Thursday, February 25, 2010


With the same people I saw the stupendous Hard Ticket to Hawaii I recently watched another cult classic, Thundercrack! It's - umm, what can I say? - stupendous. It's a hilarious spoof of old silent film melodramas and the liberated porn of the seventies. It's shot in black & white and the action takes place in a house that looks like it's haunted, but the people inside the house seem to be only interested in getting each other to bed. Some problems arise from a love-sick gorilla seeking someone to hold hands with. And a locked door behind which there's a man with huge testicles... (The DVD we watched seemed to slightly cut from these scenes, so I can't really say what was behind this subplot.)

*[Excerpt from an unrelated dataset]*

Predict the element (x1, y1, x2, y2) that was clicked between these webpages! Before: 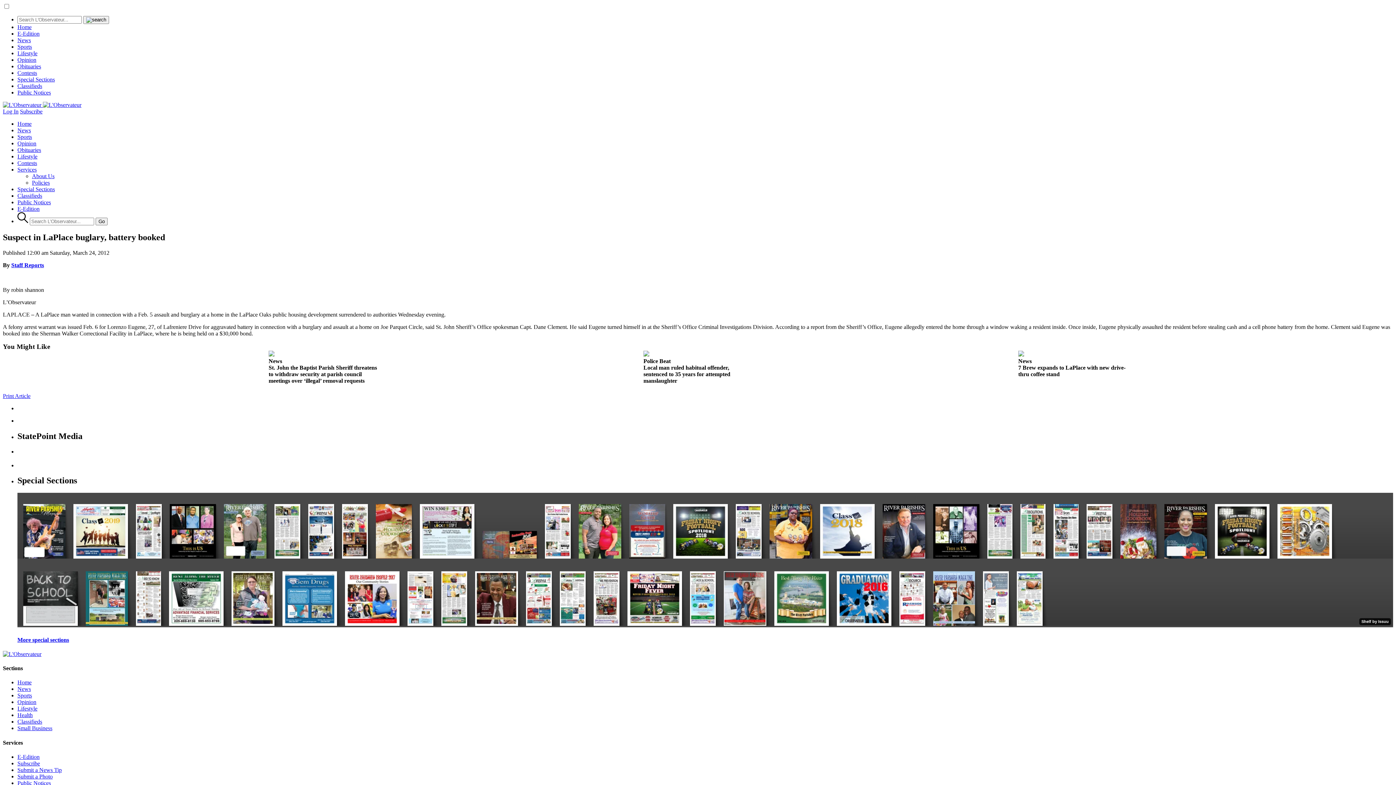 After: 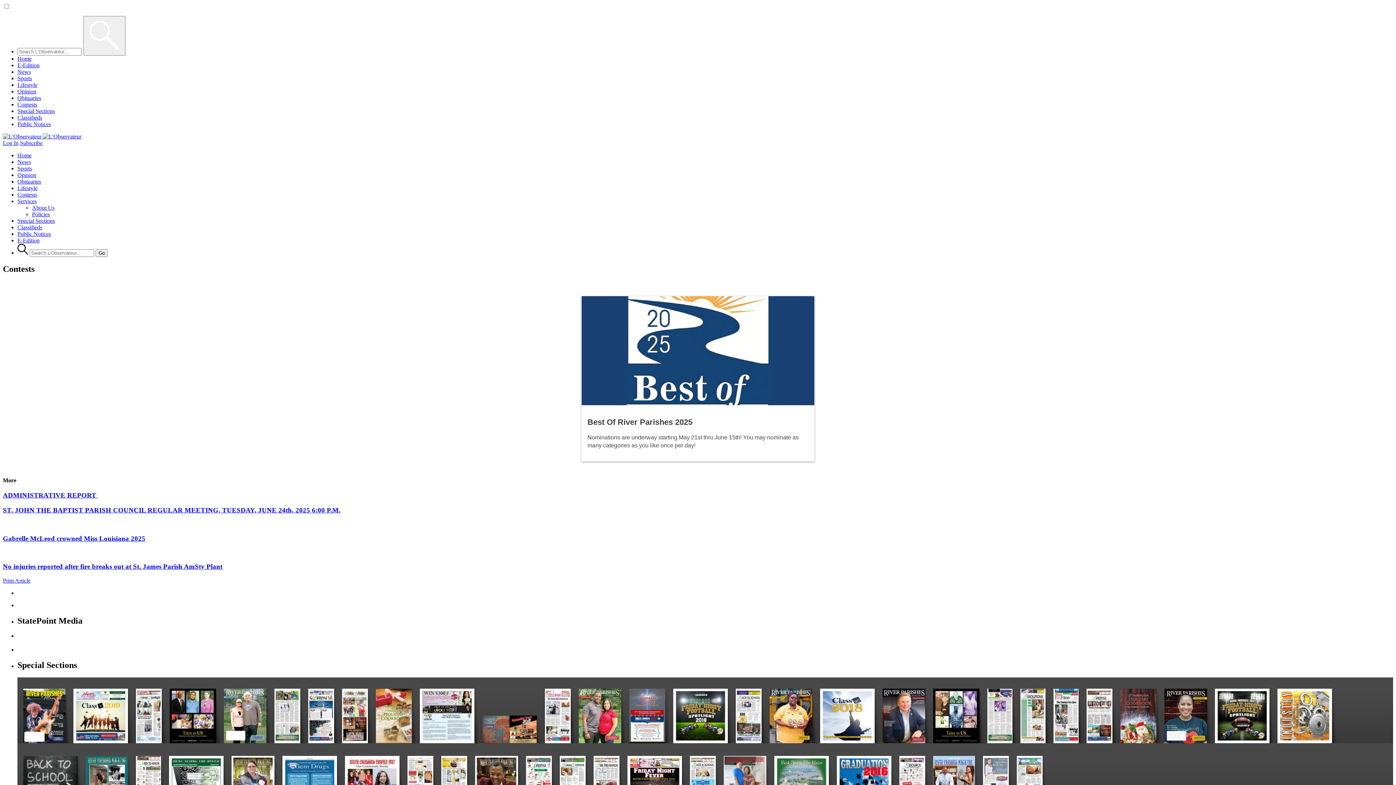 Action: bbox: (17, 160, 37, 166) label: ContestsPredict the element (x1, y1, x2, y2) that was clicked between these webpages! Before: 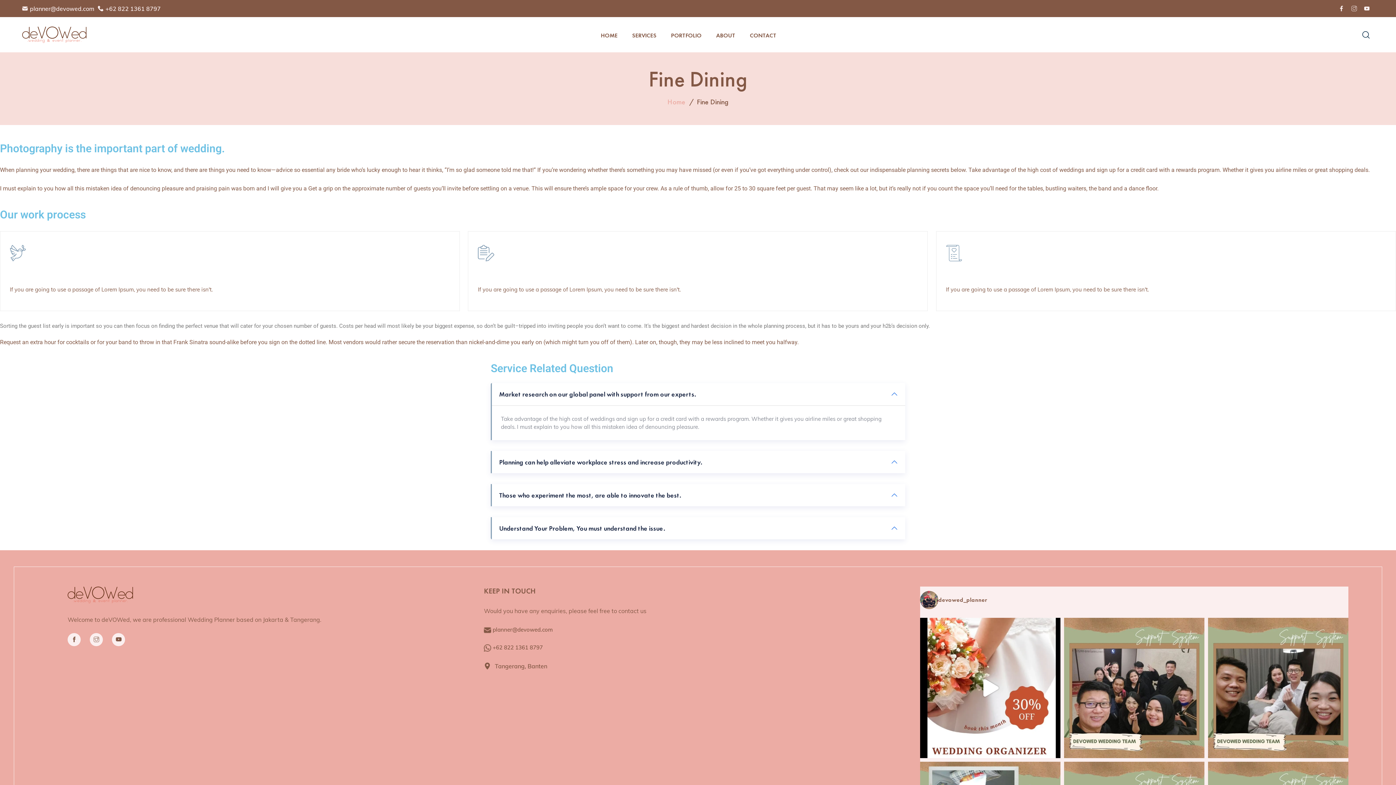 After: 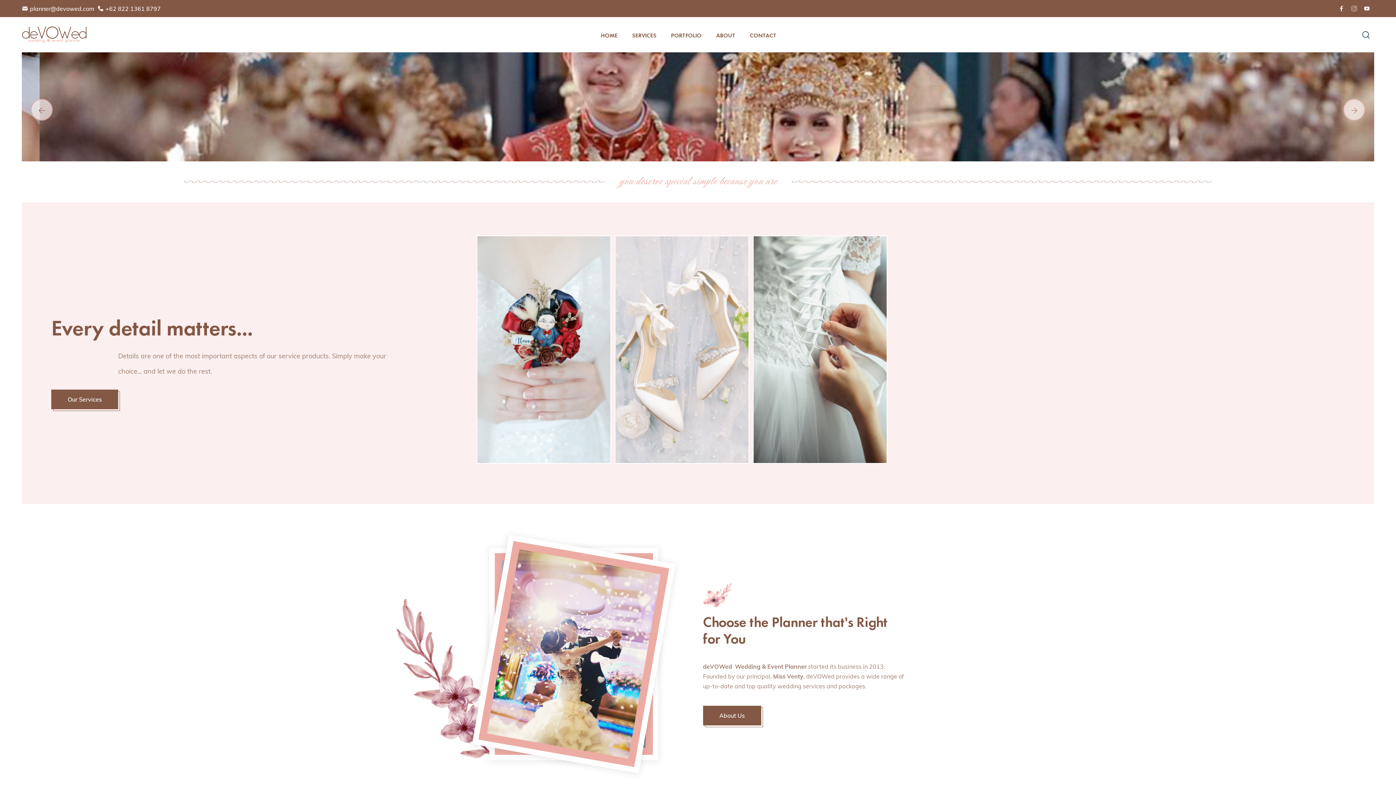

Thundercrack! is surely not for everyone, as there's lots and lots of rough sex of many kinds (this must be the only film in the annals of cinema in which a gorilla jerks off another man), and it surely is not necessarily for those who take their films seriously, as it is not very well made or acted. There are occasional moments of genius at work, bits here and there in dialogue (which is absurdly hilarious at times) and in cinematography and editing. At times Thundercrack! looks like a Soviet silent film, something made by Lev Kuleshov or Vsevolod Pudovkin. I'm not sure if this is intentional.

Thundercrack! was directed by one Curt McDowell and written by George Kuchar, better known as one of the Kuchar brothers, the famous underground movie makers of the sixties. This was Kuchar's attempt at mainstream cinema - looks like he couldn't have made a proper mainstream film even if he had tried very, very hard. (Kuchar also plays one of the leads.)

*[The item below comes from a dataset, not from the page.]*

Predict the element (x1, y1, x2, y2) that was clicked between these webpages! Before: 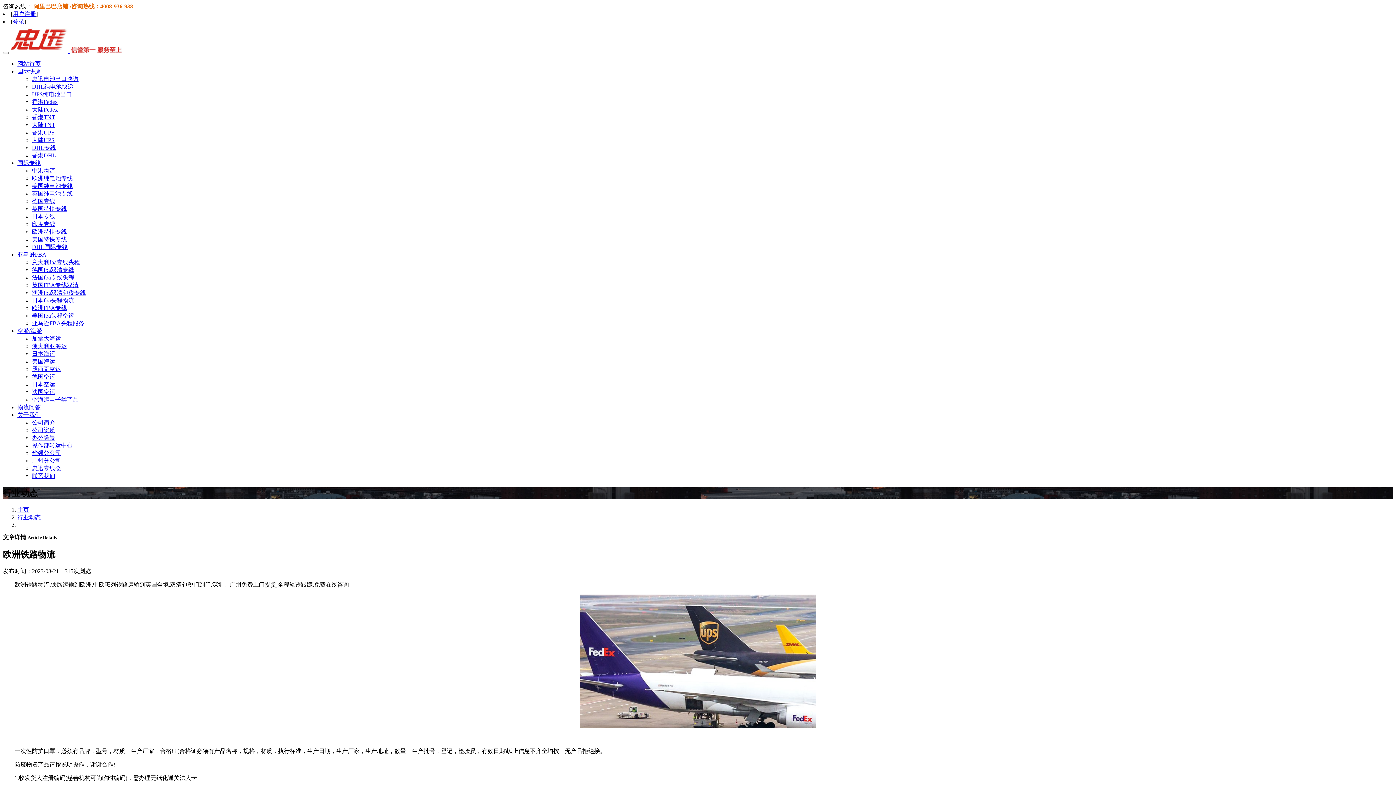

Thundercrack! is pretty hard to describe. It is a bit too long (well, not only a bit - it's almost 30 minutes too long) and it's best to see with some beer and good friends with whom you can laugh your ass off. Yet it's worth tracking down - if you're into this kind of thing, that is.

It's interesting to note, though, that while Thundercrack! is strictly an underground movie, it's totally free of any political content. I wrote recently about John Carpenter's They Live, a so-so horror-cum-action movie from the late eighties. It is much more political than Thundercrack!, and for some reason or another I find this, well, interesting. Is it often that there's more politics in the marginals of popular culture than there is in subversive underground culture?

One extra point: I'm sure David Lynch picked something up from this movie, especially the way Isabella Rossellini looks like in Wild at Heart. The woman living in the haunted-looking house looks exactly like her - and even the way she acts, mumbling to herself, throwing up over her wig that falls down the toilet, could be from a Lynch movie.

1 comment:

Todd Mason said...

Well, the Kuchars have been mostly interested in upsetting people with reminders of our animal nature, not least bodily humors (not a few toilets involved). But, yes, not only is fantastic drama, like fantastic fiction, frequently an outlet (almost necessarily) for criticism for Things As They Are, but the marginal works with commercial intent often choose to make this very clear, while the truly underground doesn't have to make anything clear if its producers have no desire to do so.